■ **Your goal**: The reply should contain all of the data below, word for word.

Segment Open

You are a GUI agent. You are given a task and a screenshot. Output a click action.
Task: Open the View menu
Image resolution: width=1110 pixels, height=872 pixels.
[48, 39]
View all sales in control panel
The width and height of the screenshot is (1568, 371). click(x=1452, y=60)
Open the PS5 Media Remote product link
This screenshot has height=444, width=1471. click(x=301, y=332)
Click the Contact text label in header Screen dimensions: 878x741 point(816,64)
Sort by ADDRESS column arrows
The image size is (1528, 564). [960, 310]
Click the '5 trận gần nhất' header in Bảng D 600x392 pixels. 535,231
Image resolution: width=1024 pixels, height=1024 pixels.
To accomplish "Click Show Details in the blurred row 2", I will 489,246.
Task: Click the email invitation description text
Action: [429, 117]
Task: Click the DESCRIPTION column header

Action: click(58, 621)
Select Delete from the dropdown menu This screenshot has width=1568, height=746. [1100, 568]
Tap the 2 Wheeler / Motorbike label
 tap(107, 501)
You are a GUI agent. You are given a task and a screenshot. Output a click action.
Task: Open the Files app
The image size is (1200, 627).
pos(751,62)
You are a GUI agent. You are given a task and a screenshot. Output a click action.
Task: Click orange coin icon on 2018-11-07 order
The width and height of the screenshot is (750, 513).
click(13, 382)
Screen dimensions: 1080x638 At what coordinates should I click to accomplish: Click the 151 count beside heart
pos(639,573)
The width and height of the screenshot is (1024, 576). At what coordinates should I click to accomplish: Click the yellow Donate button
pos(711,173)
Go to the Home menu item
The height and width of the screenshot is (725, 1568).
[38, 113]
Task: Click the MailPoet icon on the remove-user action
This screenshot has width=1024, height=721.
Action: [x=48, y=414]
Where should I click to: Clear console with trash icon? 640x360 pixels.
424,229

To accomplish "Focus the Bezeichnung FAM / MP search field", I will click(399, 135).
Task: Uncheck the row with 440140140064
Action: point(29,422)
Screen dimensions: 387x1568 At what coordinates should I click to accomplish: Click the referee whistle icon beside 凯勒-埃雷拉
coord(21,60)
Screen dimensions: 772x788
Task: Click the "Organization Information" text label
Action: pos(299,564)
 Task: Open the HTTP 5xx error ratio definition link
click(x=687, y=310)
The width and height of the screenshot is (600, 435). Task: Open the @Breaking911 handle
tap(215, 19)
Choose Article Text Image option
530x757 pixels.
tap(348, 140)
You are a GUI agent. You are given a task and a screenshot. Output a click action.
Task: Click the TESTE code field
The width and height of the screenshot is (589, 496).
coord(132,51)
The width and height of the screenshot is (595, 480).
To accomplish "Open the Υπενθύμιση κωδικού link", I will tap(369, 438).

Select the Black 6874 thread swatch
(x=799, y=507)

Segment Closed

■ **Solution for this problem**:
You are a GUI agent. You are given a task and a screenshot. Output a click action.
Task: Open the View menu
Image resolution: width=1110 pixels, height=872 pixels.
[48, 39]
View all sales in control panel
The width and height of the screenshot is (1568, 371). click(x=1452, y=60)
Open the PS5 Media Remote product link
This screenshot has height=444, width=1471. click(x=301, y=332)
Click the Contact text label in header Screen dimensions: 878x741 point(816,64)
Sort by ADDRESS column arrows
The image size is (1528, 564). [960, 310]
Click the '5 trận gần nhất' header in Bảng D 600x392 pixels. 535,231
Image resolution: width=1024 pixels, height=1024 pixels.
To accomplish "Click Show Details in the blurred row 2", I will 489,246.
Task: Click the email invitation description text
Action: [429, 117]
Task: Click the DESCRIPTION column header

Action: click(58, 621)
Select Delete from the dropdown menu This screenshot has width=1568, height=746. [1100, 568]
Tap the 2 Wheeler / Motorbike label
 tap(107, 501)
You are a GUI agent. You are given a task and a screenshot. Output a click action.
Task: Open the Files app
The image size is (1200, 627).
pos(751,62)
You are a GUI agent. You are given a task and a screenshot. Output a click action.
Task: Click orange coin icon on 2018-11-07 order
The width and height of the screenshot is (750, 513).
click(13, 382)
Screen dimensions: 1080x638 At what coordinates should I click to accomplish: Click the 151 count beside heart
pos(639,573)
The width and height of the screenshot is (1024, 576). At what coordinates should I click to accomplish: Click the yellow Donate button
pos(711,173)
Go to the Home menu item
The height and width of the screenshot is (725, 1568).
[38, 113]
Task: Click the MailPoet icon on the remove-user action
This screenshot has width=1024, height=721.
Action: [x=48, y=414]
Where should I click to: Clear console with trash icon? 640x360 pixels.
424,229

To accomplish "Focus the Bezeichnung FAM / MP search field", I will click(399, 135).
Task: Uncheck the row with 440140140064
Action: point(29,422)
Screen dimensions: 387x1568 At what coordinates should I click to accomplish: Click the referee whistle icon beside 凯勒-埃雷拉
coord(21,60)
Screen dimensions: 772x788
Task: Click the "Organization Information" text label
Action: pos(299,564)
 Task: Open the HTTP 5xx error ratio definition link
click(x=687, y=310)
The width and height of the screenshot is (600, 435). Task: Open the @Breaking911 handle
tap(215, 19)
Choose Article Text Image option
530x757 pixels.
tap(348, 140)
You are a GUI agent. You are given a task and a screenshot. Output a click action.
Task: Click the TESTE code field
The width and height of the screenshot is (589, 496).
coord(132,51)
The width and height of the screenshot is (595, 480).
To accomplish "Open the Υπενθύμιση κωδικού link", I will tap(369, 438).

Select the Black 6874 thread swatch
(x=799, y=507)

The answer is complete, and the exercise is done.